Virtual Europe is an exciting venture - a collaboration between our Centers across Europe which aims to give students a fulfilling international experience at a time when physical travel is not possible - and the Orientation, delivered live through Zoom (though a recording will be available for those who couldn’t attend), was the program’s inaugural activity. Through Orientation, staff from each of our Centers across Europe showcased aspects of that country’s culture and introduced our diverse events program which will complement the academic courses and give students the chance to find out about the food, music, history and personality of our different locations through talks, cooking classes, dancing lessons, performance and more.

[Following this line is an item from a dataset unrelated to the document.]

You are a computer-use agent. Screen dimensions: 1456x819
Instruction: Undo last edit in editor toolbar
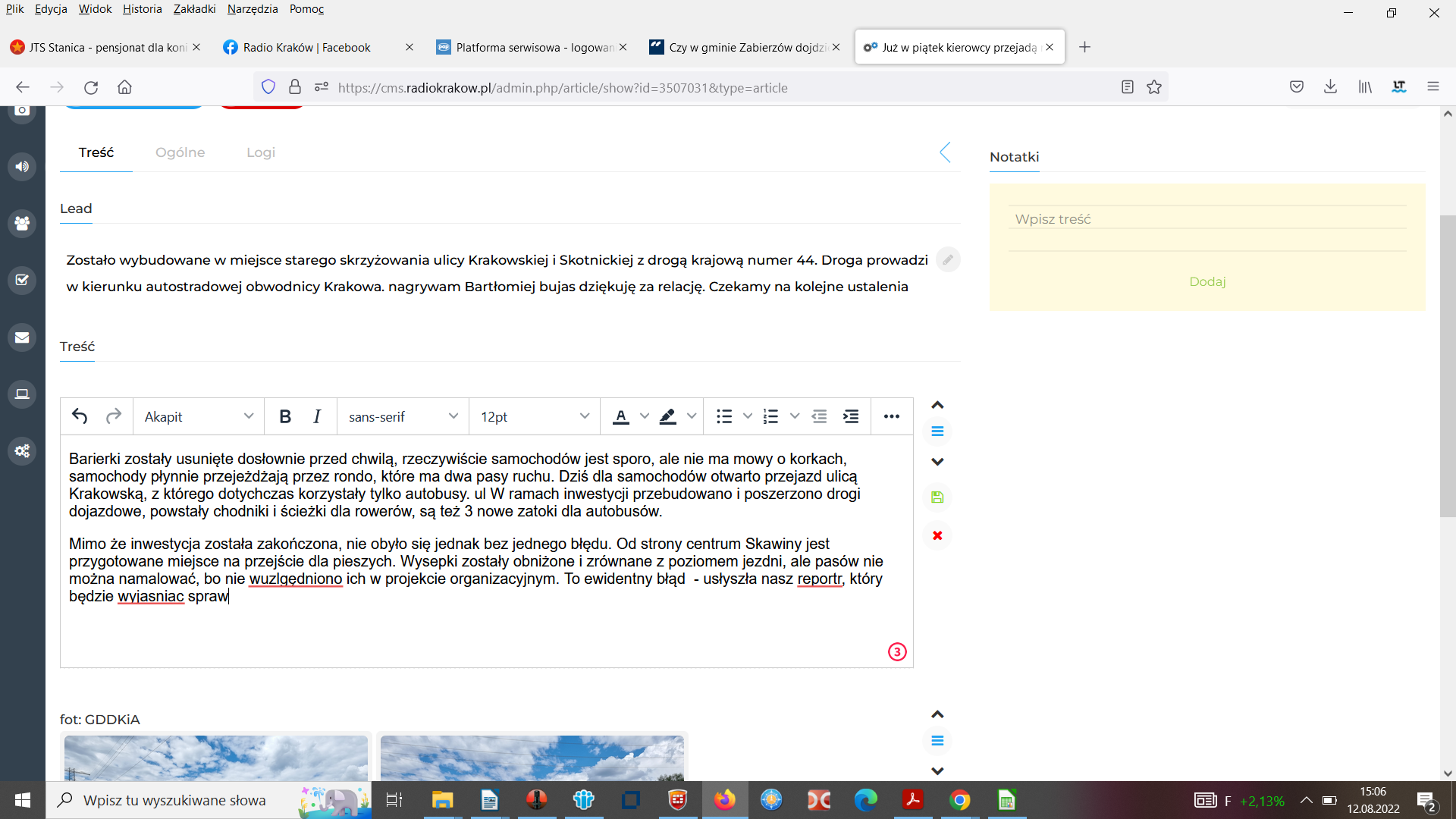[x=80, y=416]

The Orientation also helped us find out more about our students and their perceptions of Europe: through the Poll Everywhere tool, students were able to share their location with us, as well as their perspectives, each giving one word that sprang to mind when thinking of Europe. We then divided them into breakout rooms so they could get to know one another - the first step to creating a real community of virtual learners.
For many, the last few months have been a difficult, uncertain and sometimes distressing time. In the midst of all this, it was wonderful to be able to come together to launch and to celebrate something so positive and so interesting. I hope that all our Virtual Europe students find the experience valuable and exciting, and it could be the first step towards them exploring further the myriad cultures and landscapes Europe has to offer once this is all over.